Work to be completed:
Among the records below, find the line that has "Click the Type: label"; from there, give the lines again exactly, and stop after the line that has "This screenshot has height=447, width=409.".

The records:
——
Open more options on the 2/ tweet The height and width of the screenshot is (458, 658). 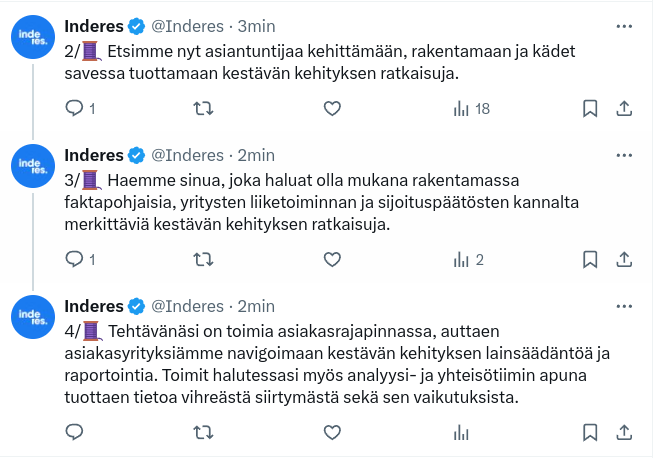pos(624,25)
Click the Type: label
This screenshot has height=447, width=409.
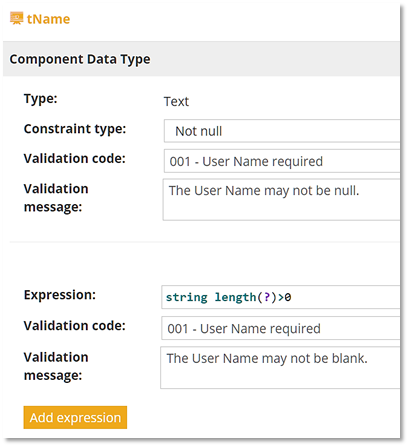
——
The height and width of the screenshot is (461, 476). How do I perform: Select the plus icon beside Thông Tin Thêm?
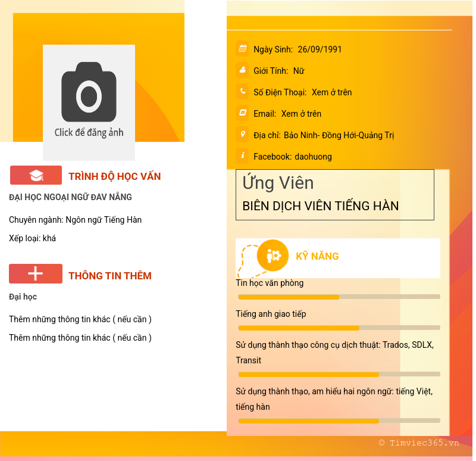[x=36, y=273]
——
Output of the exercise:
Click the Type: label
This screenshot has height=447, width=409.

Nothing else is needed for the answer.